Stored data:
^^^^

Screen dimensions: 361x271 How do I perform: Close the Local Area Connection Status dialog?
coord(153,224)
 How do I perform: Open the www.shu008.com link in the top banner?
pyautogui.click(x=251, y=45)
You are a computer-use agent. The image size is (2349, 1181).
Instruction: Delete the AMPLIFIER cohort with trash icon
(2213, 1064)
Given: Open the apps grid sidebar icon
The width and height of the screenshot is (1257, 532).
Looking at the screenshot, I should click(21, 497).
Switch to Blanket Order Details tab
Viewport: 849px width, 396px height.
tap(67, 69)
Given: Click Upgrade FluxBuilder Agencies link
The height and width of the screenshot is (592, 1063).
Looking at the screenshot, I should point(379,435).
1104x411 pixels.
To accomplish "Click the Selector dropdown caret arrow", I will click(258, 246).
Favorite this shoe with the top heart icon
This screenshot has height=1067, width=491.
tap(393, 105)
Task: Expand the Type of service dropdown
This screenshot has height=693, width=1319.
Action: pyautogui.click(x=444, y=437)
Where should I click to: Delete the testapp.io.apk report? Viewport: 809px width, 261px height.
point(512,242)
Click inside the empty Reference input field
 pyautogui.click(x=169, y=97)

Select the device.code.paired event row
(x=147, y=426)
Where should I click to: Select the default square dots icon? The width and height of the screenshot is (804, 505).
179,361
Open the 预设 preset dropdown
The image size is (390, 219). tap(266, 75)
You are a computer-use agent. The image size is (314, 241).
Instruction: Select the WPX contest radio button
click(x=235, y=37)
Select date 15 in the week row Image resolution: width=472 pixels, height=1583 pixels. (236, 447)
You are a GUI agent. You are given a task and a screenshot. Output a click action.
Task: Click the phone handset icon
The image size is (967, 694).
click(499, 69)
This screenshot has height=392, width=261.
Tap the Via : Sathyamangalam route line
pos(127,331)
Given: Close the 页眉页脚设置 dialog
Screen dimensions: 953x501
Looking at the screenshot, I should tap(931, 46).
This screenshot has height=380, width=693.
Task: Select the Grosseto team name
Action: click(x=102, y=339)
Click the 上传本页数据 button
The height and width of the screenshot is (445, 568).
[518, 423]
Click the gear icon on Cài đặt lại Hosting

^^^^

EXERCISE AIM
Could you output, exactly and with nothing else, the lines from the start of the records through the line containing "You are a computer-use agent. The image size is (2349, 1181)."?

EXERCISE RESPONSE
Screen dimensions: 361x271 How do I perform: Close the Local Area Connection Status dialog?
coord(153,224)
 How do I perform: Open the www.shu008.com link in the top banner?
pyautogui.click(x=251, y=45)
You are a computer-use agent. The image size is (2349, 1181).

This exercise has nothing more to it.